Strategi untuk Kontrol Kudis


Pengendalian skabies membutuhkan upaya yang terkoordinasi dengan input dari
berbagai sektor. Penambahan skabies baru-baru ini ke dalam daftar Organisasi
Kesehatan Dunia NTD adalah tindakan positif dan tindakan yang harus memungkinkan
skabies untuk ditampilkan dalam agenda kesehatan global dan mendapatkan
pengakuan dalam kebijakan kesehatan yang relevan baik di lingkungan
berpenghasilan rendah maupun tinggi. Pendanaan akan diperlukan untuk
mendukung peningkatan penelitian skabies; bidang prioritas termasuk
pengembangan tes diagnostik yang kuat untuk skabies, dan strategi pengobatan dan
kontrol yang ditingkatkan, terutama mengingat ancaman yang muncul dari resistensi
obat. Di Amerika Serikat, pendanaan untuk penelitian scabies terbukti kurang
terwakili dalam kaitannya dengan beban penyakit terkait, dan kesenjangan ini perlu
ditangani [89]. Di Inggris, penelitian dan upaya kebijakan harus membahas
manajemen wabah skabies di institusi, dengan fokus khusus pada penggunaan
perawatan oral, seperti ivermectin atau moxidectin, dan meningkatkan ketersediaan
obat-obatan ini.
Integrasi kegiatan yang mengendalikan NTD yang mempengaruhi kulit, banyak di
antaranya hidup berdampingan, bisa menjadi pendekatan yang hemat biaya dan
bermanfaat [90]. Peluang untuk integrasi berkisar dari diagnosis dan pengawasan
hingga pemberian obat massal dan manajemen morbiditas. Kegiatan-kegiatan ini
telah berhasil dikombinasikan dengan program-program yang ada untuk trachoma
dan frambusia di Kepulauan Solomon untuk tujuan mengoordinasikan studi
perawatan massal [91]. Inisiatif untuk mendukung penyediaan ivermectin oral untuk
kudis diperlukan dalam pengaturan sumber daya rendah, dalam cara yang disediakan
Program Donasi Mectizan untuk onchocerciasis dan filariasis limfatik. Aliansi
Internasional untuk Pengendalian Kudis (IACS) terdiri dari sekelompok ahli dari
berbagai disiplin ilmu yang berkomitmen untuk mengatasi tantangan ini dan
meningkatkan kesehatan masyarakat yang terkena dampak di seluruh dunia [92].
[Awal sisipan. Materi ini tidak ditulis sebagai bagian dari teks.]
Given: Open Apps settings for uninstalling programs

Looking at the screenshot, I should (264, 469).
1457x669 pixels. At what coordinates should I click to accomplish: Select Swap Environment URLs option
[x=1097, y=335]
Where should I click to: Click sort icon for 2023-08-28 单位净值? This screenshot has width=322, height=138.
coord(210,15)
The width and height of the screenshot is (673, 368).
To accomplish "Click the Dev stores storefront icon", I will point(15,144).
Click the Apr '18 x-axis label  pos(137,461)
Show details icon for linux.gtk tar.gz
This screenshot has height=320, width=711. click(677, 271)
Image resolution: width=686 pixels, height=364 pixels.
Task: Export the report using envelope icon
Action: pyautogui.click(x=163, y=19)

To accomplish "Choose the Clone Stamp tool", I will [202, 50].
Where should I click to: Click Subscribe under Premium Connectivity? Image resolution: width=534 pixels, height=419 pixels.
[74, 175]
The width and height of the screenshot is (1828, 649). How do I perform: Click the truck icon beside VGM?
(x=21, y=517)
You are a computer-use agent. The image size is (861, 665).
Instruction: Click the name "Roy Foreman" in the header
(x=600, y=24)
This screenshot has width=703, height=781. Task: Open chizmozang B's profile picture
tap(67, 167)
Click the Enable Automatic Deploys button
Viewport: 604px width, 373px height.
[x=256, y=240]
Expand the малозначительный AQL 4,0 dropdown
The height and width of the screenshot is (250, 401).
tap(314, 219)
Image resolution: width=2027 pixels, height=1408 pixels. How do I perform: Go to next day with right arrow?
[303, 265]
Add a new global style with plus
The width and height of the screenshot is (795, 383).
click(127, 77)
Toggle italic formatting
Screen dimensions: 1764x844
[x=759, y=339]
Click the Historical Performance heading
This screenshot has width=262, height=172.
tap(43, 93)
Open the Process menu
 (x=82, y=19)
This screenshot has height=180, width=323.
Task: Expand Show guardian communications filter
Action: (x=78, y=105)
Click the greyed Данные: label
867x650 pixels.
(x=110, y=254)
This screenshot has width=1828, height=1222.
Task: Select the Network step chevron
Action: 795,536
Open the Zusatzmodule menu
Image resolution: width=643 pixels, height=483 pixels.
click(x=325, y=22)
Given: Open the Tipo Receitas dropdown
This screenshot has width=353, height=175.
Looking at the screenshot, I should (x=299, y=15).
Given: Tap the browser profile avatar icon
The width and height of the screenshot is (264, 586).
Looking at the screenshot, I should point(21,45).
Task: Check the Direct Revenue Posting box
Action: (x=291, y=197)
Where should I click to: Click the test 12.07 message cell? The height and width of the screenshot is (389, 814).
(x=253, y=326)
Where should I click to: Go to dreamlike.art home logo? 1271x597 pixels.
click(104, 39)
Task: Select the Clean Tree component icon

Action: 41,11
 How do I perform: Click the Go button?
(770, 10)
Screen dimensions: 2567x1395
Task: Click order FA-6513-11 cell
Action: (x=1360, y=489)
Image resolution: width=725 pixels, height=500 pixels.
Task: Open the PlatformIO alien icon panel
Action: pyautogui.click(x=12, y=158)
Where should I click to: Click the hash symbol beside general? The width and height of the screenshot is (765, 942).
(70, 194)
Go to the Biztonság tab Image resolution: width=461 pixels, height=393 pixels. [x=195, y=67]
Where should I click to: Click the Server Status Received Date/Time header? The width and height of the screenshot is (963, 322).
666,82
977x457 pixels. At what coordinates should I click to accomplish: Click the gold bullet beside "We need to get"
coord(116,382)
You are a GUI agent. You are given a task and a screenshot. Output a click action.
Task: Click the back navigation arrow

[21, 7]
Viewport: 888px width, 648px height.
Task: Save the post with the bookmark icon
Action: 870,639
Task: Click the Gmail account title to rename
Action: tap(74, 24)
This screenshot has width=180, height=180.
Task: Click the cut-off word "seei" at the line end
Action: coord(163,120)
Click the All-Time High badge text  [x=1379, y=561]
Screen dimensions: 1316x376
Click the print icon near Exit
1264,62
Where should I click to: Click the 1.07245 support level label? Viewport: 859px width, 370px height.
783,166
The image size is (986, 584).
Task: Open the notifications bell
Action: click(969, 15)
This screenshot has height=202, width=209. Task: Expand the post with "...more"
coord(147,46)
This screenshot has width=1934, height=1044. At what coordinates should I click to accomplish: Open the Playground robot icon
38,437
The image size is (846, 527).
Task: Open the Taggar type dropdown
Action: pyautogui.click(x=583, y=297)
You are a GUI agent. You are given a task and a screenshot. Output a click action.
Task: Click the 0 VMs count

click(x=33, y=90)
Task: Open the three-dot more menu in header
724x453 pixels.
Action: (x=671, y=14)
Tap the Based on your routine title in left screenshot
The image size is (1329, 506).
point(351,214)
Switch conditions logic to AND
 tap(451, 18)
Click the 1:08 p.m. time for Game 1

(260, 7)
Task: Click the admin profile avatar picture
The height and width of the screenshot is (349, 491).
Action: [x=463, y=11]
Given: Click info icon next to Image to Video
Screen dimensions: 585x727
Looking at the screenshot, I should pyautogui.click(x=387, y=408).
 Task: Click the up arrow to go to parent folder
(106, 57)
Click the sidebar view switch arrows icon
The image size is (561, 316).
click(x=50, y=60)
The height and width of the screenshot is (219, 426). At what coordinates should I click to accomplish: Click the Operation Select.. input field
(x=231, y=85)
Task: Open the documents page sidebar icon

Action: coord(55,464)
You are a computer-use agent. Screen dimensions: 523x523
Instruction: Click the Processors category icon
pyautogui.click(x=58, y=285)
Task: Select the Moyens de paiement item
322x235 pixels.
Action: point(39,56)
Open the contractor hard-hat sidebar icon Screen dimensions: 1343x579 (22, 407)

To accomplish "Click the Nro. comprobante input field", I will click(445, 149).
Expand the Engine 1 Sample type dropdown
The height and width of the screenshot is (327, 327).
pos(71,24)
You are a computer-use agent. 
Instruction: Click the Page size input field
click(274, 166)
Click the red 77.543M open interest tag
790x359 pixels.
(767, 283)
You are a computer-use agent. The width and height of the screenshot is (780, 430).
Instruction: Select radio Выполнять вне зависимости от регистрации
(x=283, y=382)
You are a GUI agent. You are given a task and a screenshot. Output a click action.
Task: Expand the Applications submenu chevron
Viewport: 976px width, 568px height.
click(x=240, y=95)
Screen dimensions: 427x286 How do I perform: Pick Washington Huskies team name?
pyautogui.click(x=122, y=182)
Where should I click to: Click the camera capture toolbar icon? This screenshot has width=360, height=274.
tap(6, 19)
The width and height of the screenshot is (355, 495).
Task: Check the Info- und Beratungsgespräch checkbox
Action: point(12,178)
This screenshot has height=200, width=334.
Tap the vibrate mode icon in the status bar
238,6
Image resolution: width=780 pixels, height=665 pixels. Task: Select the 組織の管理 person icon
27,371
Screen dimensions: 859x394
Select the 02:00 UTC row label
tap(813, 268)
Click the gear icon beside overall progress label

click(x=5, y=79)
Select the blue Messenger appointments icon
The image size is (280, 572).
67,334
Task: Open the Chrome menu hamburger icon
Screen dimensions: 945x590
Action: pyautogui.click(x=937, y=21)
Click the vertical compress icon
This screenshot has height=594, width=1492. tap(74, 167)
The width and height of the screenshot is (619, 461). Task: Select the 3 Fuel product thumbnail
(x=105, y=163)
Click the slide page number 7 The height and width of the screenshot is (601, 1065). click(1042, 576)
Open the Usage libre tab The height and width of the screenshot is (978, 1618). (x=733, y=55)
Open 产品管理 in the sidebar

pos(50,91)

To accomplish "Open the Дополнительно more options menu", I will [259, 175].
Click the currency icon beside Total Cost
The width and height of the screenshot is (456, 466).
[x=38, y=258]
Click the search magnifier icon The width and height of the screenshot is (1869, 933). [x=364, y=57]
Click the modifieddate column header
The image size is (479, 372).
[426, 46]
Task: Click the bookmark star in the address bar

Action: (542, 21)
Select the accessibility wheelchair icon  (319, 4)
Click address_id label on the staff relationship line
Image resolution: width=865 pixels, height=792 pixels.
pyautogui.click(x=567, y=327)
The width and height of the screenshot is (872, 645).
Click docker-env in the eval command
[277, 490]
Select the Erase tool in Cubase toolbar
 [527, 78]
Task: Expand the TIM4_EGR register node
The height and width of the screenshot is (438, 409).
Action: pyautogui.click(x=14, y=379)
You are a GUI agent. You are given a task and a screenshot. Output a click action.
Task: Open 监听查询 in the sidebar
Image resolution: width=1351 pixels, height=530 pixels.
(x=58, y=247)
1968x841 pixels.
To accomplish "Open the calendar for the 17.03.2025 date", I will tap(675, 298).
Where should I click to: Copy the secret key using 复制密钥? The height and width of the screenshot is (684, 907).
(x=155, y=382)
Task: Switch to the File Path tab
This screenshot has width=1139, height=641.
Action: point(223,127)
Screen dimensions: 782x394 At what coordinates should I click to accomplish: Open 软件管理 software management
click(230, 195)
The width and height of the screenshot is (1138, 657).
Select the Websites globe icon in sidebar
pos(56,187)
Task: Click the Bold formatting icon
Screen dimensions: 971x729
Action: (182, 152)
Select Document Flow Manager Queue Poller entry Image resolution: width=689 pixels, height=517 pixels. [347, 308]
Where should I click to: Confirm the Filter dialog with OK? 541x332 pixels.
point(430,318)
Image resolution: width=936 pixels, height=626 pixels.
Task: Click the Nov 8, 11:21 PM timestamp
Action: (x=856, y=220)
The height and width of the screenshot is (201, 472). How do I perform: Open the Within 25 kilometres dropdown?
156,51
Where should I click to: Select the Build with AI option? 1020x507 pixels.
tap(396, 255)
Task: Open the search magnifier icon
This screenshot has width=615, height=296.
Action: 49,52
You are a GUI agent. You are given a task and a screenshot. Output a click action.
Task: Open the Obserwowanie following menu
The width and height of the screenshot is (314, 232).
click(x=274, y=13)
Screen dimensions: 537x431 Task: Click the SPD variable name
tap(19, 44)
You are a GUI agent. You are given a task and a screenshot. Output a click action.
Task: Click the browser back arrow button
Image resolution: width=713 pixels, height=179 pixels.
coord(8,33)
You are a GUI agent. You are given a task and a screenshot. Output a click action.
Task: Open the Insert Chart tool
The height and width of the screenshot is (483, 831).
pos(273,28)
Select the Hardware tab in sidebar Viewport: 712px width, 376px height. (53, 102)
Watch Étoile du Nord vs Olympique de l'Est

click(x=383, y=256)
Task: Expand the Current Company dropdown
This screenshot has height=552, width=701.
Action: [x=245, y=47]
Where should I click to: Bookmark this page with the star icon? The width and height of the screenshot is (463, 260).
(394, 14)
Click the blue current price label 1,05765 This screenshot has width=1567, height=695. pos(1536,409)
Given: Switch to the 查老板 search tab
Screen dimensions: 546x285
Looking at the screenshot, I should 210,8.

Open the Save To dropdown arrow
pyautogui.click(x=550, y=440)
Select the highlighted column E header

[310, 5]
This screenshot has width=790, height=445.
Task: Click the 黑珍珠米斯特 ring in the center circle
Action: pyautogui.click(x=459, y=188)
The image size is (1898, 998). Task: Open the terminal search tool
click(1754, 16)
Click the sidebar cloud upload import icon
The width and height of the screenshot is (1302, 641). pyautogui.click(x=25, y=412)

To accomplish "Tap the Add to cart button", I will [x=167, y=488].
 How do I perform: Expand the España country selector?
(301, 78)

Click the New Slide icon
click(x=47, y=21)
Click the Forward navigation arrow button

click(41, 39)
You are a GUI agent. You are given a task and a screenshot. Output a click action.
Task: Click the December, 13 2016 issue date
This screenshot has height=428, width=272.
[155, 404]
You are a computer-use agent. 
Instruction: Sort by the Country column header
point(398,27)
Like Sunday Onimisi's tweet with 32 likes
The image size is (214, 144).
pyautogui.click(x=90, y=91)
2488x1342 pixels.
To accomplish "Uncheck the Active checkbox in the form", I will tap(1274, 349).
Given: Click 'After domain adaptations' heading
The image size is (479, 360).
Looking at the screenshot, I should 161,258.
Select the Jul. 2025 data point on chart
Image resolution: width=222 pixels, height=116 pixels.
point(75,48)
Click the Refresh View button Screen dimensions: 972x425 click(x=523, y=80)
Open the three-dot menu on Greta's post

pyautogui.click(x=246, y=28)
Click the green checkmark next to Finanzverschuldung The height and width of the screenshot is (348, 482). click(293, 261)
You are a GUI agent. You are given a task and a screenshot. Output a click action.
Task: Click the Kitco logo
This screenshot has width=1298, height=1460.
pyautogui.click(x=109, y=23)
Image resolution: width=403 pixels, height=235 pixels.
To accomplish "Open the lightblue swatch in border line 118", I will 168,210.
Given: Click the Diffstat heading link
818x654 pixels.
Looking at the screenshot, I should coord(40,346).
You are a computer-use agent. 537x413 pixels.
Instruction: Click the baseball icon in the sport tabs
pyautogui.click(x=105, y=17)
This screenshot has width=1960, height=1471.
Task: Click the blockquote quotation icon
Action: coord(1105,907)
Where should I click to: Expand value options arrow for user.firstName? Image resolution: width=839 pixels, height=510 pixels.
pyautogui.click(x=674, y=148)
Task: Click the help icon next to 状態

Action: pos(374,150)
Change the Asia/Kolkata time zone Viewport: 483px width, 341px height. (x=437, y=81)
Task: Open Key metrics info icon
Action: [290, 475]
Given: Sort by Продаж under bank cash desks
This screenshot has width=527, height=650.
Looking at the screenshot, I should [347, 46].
Strategi yang pasti untuk pengendalian skabies, termasuk manajemen dalam
pengaturan endemik dan rencana respons wabah, sedang dikembangkan. Target
untuk kontrol atau penghapusan scabies belum disepakati. Pada tahap ini perlu
dicatat pengalaman rekan kerja kami dalam upaya untuk mengendalikan NTD
lainnya. Lockwood et al. [93] menarik perhatian pada beberapa bahaya menetapkan
target untuk dieliminasi, dari pengalaman mereka dengan kusta. Mereka menyoroti
perlunya memiliki target kontrol yang jelas dan realistis yang didasarkan pada
pemahaman tentang biologi penyakit dan efektivitas pilihan pengobatan yang
tersedia. Target dan kemajuan harus dipantau secara transparan dan disesuaikan jika
diperlukan.
Kesimpulan
Kudis manusia, kondisi setuju untuk pengobatan, terus menjadi meluas dan
menyebabkan intens suffe r ing. Perkembangan tes diagnostik yang akurat, semakin
meningkat
kenyamanan dan penerimaan pengobatan, meningkatkan pemahaman wabah
epidemi dan kontrol tetap menjadi prioritas utama dalam mencapai prioritas nomor
satu untuk IACS: untuk memajukan pembentukan langkah-langkah kontrol global
untuk mengurangi dampak skabies pada populasi manusia.
Pesan kunci
Kudis, penyakit tropis terabaikan, terus memiliki dampak global dan gejala sisa
kesehatan jangka panjang.
Pernyataan Pengungkapan
LC Fuller adalah anggota komite pengarah IACS. Para penulis menyatakan tidak ada
konflik kepentingan keuangan.

Dampak Kudis
Skabies menyumbang beban kesehatan global yang signifikan, dengan implikasi untuk
daerah miskin sumber daya dan maju.
Menggunakan data dari Global Burden of Disease Study 2015, Karimkhani et al. [3]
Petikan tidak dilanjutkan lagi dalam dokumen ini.